8. The display circuit for a display screen of claim 1, wherein the PPI of the transparent display region is less than the PPI of the normal display region.

9. The display circuit for a display screen of claim 1, wherein the pixel aperture ratio of the transparent display area is greater than the pixel aperture ratio of the normal display area.

10. A display circuit for a display screen according to any one of claims 1 to 9, further comprising:

the first brightness adjusting unit is connected with the first pixel circuit and used for outputting a first data voltage to the first pixel circuit so as to adjust the brightness of the normal display area;

and the second brightness adjusting unit is connected with the second pixel circuit and is used for outputting a second data voltage to the second pixel circuit so as to adjust the brightness of the transparent display area.

11. The display circuit for a display screen of claim 10, further comprising:

and the brightness compensation unit is respectively connected with the first brightness adjustment unit and the second brightness adjustment unit, and is used for acquiring the second data voltage according to the first data voltage and the threshold voltage of a second driving transistor in the second pixel circuit so as to enable the brightness of the transparent display area to be the same as that of the normal display area.

12. The display circuit for a display screen according to claim 1, wherein the transparent display area is provided at an edge of the normal display area.

13. A display screen comprising a normal display area, a transparent display area and a display circuit as claimed in any one of claims 1 to 12.

14. A display device comprising a display screen as claimed in claim 13.

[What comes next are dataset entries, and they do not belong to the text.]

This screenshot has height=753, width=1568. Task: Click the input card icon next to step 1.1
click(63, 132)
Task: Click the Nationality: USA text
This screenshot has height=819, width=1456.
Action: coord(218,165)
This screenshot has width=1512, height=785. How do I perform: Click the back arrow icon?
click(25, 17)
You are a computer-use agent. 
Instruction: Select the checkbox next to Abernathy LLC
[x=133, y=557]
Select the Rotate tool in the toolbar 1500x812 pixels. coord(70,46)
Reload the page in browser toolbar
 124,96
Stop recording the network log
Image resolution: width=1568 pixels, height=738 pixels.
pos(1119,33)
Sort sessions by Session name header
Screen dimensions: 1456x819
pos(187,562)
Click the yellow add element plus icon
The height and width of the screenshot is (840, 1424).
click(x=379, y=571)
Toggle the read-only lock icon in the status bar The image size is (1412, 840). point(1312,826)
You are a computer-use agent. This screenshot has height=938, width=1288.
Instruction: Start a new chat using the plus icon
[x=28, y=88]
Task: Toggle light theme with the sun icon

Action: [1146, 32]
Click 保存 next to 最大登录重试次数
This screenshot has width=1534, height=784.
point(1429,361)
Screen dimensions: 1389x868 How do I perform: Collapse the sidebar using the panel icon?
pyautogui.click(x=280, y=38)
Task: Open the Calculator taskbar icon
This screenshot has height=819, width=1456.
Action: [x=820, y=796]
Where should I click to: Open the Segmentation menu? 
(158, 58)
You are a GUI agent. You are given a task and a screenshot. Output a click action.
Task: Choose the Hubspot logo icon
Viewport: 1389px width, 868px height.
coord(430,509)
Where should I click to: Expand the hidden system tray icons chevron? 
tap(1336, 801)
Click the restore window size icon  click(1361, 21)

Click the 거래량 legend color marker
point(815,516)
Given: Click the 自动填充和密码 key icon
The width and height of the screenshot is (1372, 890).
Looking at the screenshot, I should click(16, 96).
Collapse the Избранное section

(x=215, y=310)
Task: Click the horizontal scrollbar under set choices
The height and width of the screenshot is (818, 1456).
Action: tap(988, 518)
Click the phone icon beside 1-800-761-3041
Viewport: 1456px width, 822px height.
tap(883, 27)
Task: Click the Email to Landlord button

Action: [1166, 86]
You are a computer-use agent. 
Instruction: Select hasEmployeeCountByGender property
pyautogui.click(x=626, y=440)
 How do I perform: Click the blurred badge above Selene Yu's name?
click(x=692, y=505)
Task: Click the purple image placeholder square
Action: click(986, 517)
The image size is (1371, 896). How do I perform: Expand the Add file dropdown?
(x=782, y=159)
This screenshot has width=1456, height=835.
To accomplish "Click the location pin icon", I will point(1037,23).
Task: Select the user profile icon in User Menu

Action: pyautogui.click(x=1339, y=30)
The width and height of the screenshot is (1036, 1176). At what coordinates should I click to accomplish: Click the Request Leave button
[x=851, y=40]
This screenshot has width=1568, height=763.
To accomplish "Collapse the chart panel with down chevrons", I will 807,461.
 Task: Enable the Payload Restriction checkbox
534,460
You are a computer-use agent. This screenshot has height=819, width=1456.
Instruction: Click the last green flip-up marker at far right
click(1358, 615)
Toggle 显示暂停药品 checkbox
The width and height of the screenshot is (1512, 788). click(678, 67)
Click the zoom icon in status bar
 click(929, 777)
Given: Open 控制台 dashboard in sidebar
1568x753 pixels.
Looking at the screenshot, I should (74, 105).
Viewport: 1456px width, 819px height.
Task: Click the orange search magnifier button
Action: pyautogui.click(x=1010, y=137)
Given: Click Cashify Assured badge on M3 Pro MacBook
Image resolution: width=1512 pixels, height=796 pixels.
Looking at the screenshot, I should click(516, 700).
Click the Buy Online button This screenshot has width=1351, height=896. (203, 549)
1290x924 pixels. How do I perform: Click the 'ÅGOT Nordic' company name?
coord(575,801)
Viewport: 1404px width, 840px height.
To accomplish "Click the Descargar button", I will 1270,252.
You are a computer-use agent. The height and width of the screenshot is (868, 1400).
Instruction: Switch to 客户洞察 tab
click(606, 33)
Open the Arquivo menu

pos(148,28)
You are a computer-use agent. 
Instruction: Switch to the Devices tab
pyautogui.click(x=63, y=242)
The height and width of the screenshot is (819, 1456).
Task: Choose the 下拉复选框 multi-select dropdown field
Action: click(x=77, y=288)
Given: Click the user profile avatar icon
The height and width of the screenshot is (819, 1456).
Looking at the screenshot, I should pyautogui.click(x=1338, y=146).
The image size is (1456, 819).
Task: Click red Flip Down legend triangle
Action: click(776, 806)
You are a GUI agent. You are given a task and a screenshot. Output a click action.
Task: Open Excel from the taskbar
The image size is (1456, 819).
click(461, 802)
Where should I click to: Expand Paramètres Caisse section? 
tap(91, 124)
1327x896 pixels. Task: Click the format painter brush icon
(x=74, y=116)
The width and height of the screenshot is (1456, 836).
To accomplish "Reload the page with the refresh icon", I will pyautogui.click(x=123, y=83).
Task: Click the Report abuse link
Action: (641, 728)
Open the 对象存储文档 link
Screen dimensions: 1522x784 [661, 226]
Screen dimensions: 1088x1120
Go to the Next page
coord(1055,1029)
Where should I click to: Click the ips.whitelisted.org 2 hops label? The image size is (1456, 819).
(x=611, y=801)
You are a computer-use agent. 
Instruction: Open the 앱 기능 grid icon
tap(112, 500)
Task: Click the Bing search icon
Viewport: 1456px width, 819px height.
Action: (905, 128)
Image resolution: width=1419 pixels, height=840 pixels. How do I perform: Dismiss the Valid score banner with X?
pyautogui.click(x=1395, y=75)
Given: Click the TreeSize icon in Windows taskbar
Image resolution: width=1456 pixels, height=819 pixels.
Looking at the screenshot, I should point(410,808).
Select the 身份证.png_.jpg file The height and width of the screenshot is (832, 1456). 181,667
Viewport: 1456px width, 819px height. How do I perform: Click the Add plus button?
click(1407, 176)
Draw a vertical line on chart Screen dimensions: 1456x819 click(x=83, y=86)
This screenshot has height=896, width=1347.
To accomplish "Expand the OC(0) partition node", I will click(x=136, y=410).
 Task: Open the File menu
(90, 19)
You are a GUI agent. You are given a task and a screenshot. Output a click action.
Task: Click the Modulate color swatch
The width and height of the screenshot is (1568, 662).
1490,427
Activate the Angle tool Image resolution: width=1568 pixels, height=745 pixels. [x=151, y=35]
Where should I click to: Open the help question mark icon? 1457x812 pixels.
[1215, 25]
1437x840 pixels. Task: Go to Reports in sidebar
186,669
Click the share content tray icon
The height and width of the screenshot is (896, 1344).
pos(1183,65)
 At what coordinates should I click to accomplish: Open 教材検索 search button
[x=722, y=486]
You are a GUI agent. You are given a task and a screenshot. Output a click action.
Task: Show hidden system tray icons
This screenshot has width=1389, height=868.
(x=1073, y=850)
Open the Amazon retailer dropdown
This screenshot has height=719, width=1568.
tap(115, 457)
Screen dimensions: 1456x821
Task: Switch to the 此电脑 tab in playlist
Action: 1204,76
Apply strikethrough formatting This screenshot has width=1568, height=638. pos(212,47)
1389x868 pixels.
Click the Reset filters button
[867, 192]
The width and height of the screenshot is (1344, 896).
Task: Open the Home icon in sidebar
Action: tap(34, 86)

15. A method of brightness compensation for a display circuit of a display screen as claimed in any one of claims 1 to 12, comprising the steps of:

acquiring a first data voltage of a first pixel circuit corresponding to the normal display area, and acquiring a threshold voltage of a second driving transistor in a second pixel circuit corresponding to the transparent display area;

acquiring a second data voltage of a second pixel circuit corresponding to the transparent display area according to the first data voltage and the threshold voltage of the second driving transistor;

and adjusting the brightness of the transparent display area according to the second data voltage so as to enable the brightness of the transparent display area to be the same as the brightness of the normal display area.